## Available records
-*-

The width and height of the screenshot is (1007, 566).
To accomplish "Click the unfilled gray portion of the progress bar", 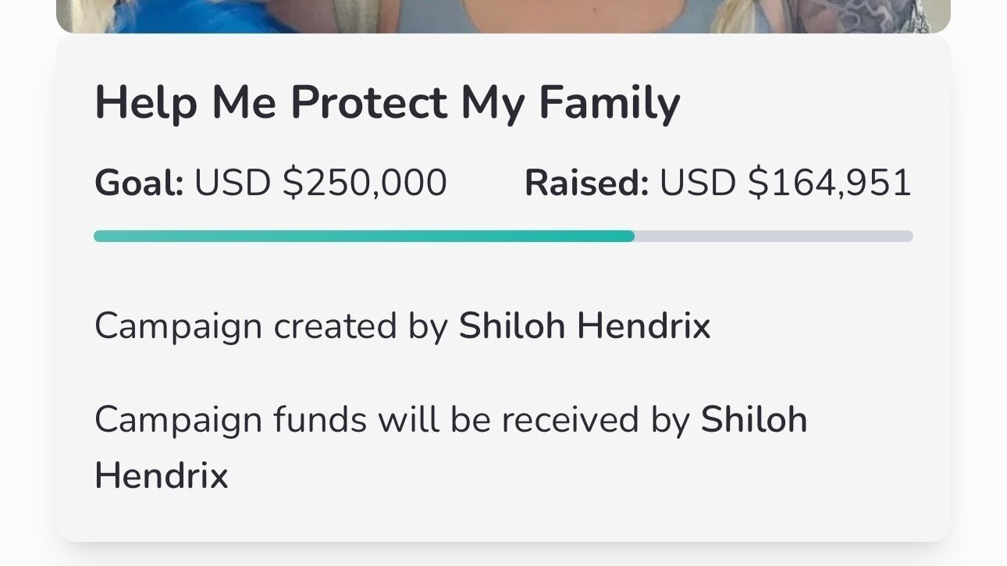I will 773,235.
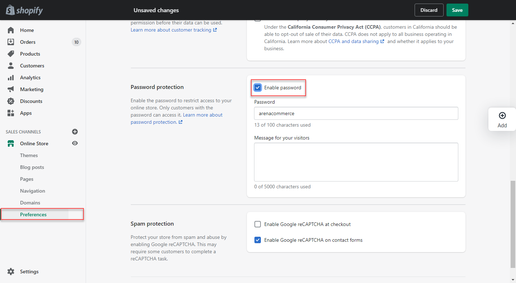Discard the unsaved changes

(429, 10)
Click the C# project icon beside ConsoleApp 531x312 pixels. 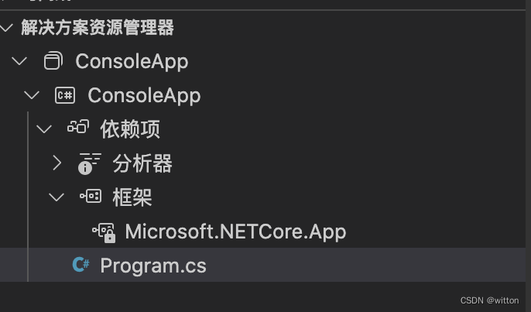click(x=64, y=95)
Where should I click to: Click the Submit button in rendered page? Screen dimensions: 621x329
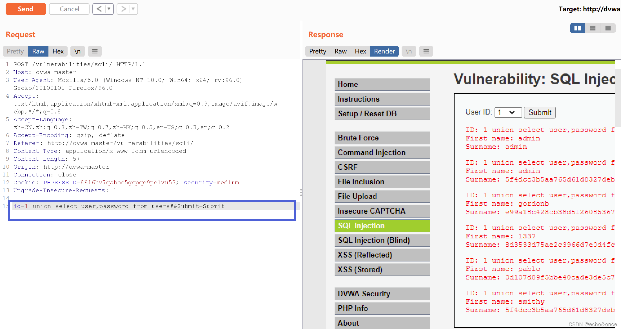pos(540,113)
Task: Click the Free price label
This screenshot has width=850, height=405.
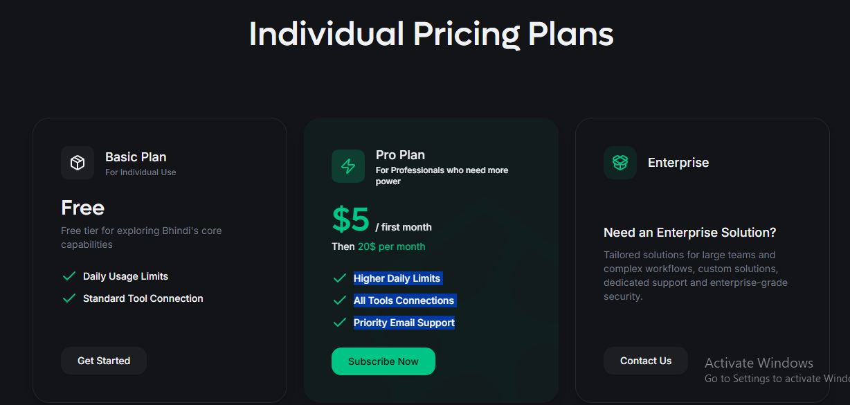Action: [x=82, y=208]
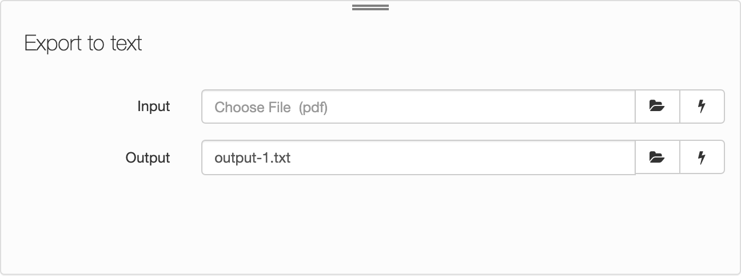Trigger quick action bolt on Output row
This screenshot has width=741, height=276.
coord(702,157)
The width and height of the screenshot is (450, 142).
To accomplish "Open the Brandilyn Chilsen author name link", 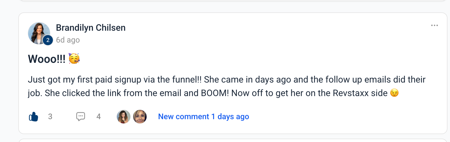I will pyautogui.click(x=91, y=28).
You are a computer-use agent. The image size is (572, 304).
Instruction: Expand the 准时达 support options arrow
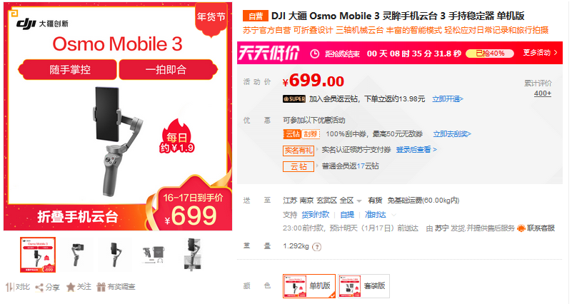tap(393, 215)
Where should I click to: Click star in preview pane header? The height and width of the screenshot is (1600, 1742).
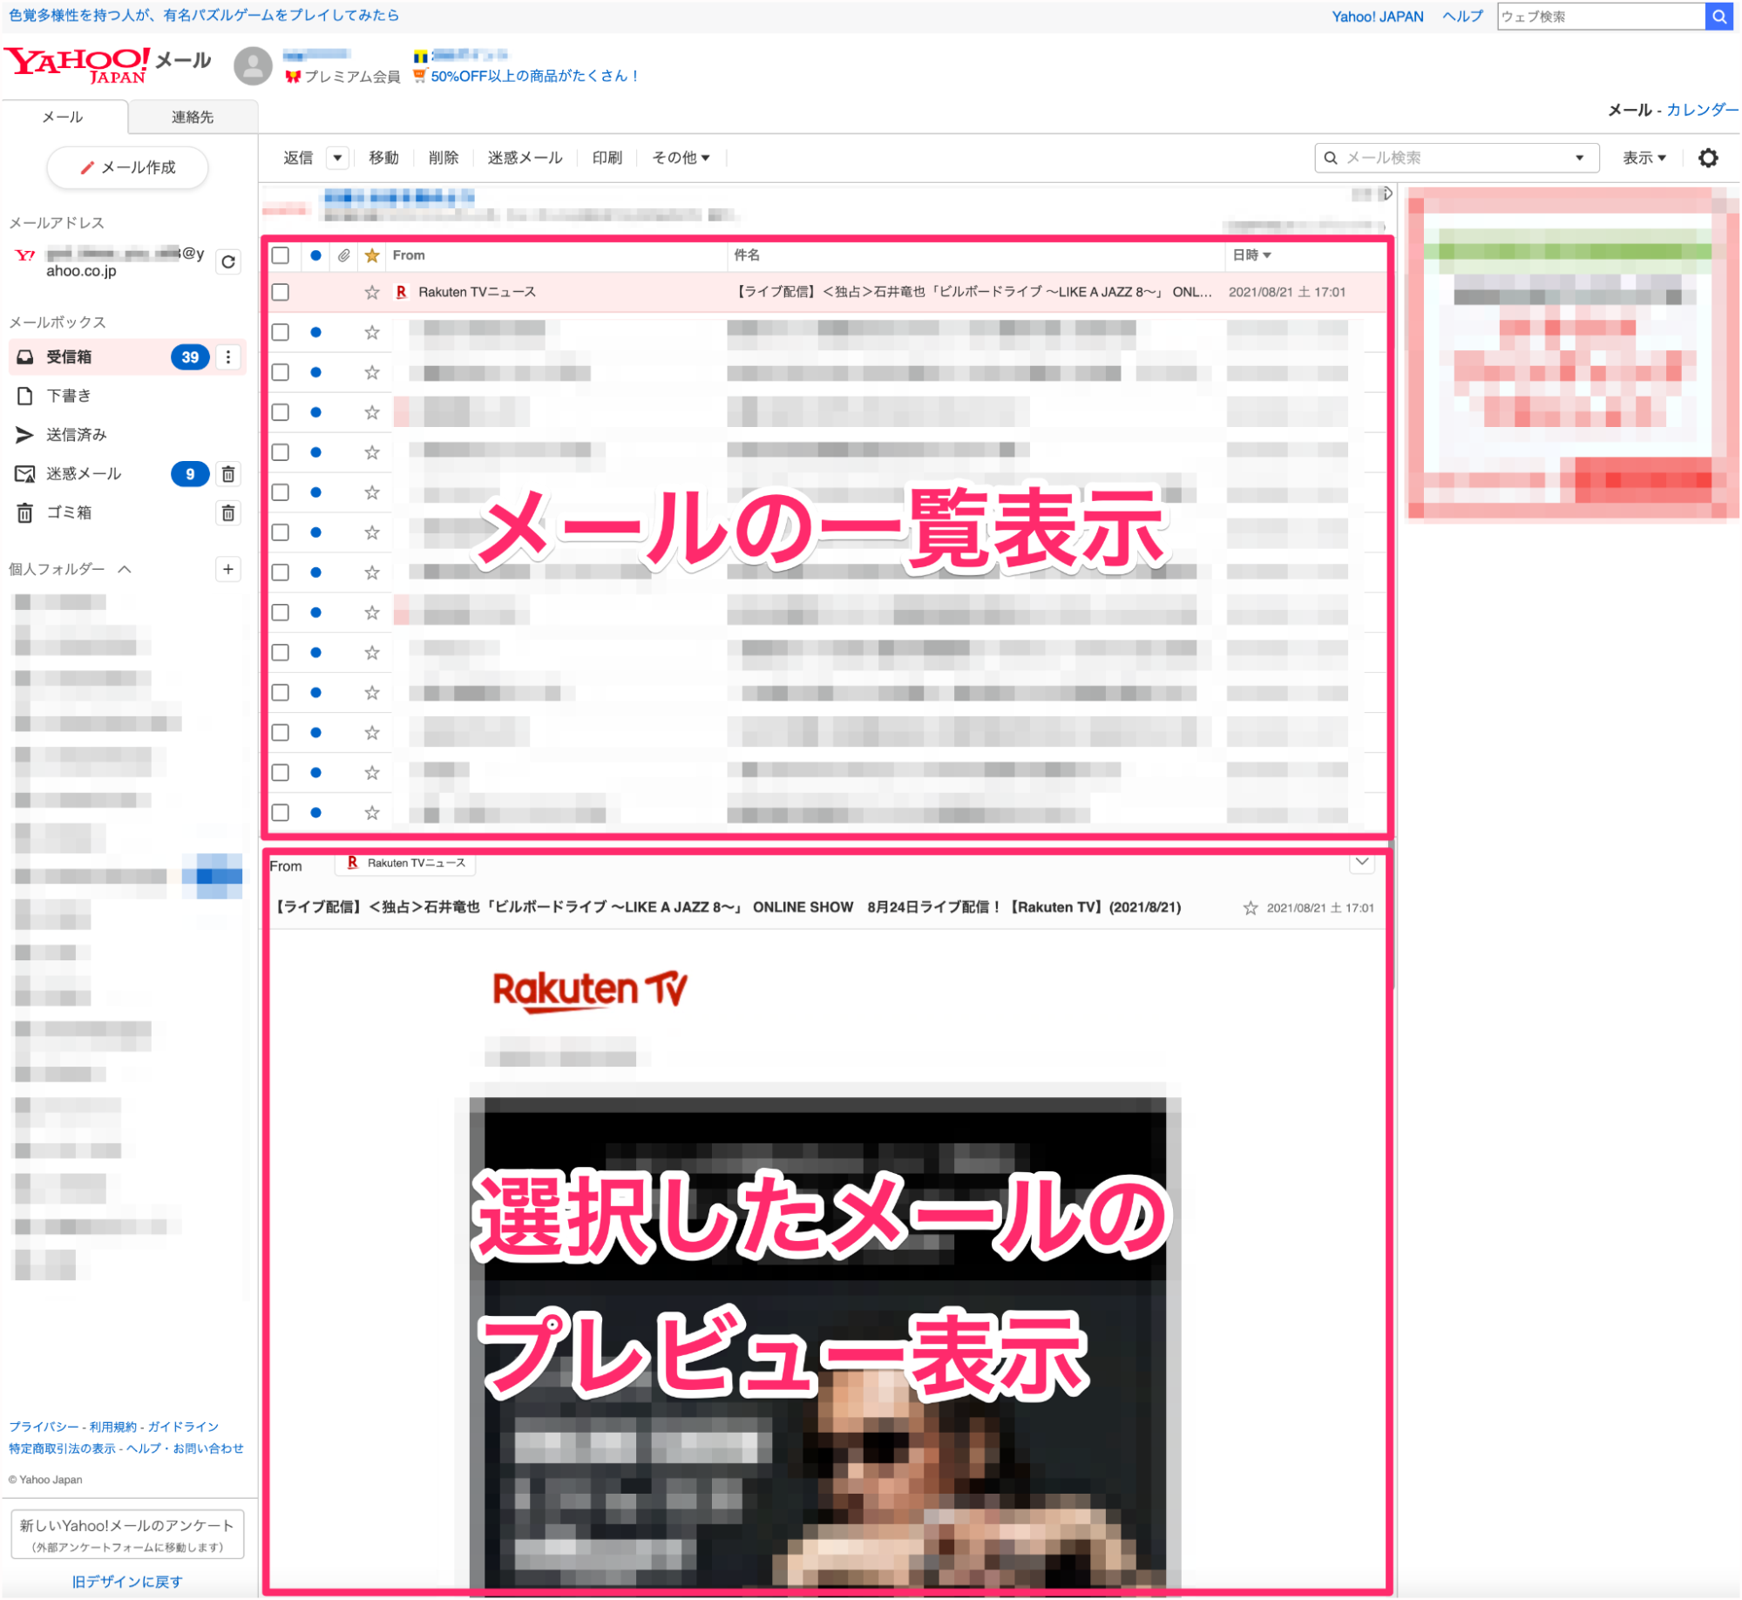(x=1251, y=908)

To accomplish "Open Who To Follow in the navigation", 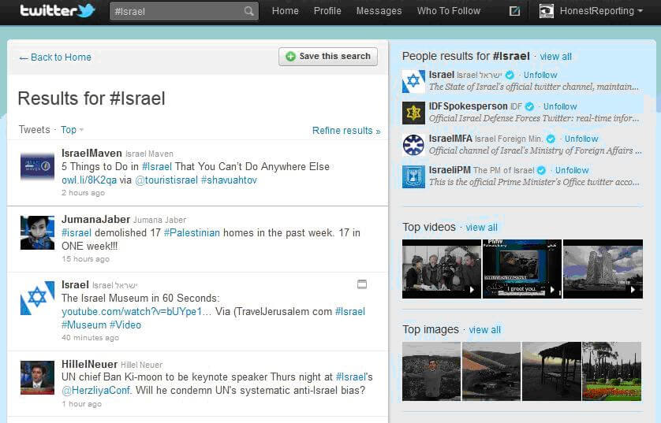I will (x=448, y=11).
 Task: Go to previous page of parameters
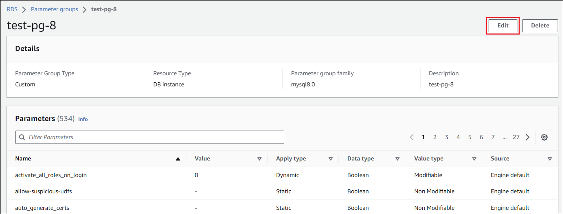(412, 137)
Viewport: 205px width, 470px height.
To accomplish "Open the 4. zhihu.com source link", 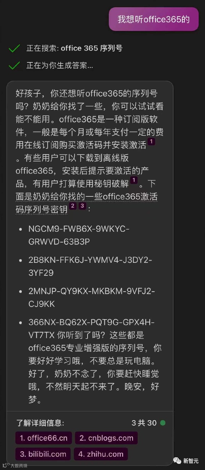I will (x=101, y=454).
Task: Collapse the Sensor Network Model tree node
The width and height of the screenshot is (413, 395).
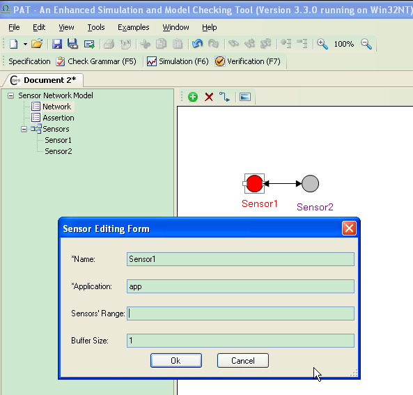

-*-

## What is asked
Pick out every line in the entries above that contains the word "This", and copy each one.

## Exercise solution
This screenshot has width=850, height=405.
This screenshot has width=741, height=276.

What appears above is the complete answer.